PROBLEM DESCRIPTION -
Repeat the listing in full. Nothing may be added or left out.

EXERCISE INPUTS -
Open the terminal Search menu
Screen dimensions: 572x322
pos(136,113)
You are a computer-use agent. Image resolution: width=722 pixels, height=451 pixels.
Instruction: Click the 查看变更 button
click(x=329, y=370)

REPLY TO THE EXERCISE -
Open the terminal Search menu
Screen dimensions: 572x322
pos(136,113)
You are a computer-use agent. Image resolution: width=722 pixels, height=451 pixels.
Instruction: Click the 查看变更 button
click(x=329, y=370)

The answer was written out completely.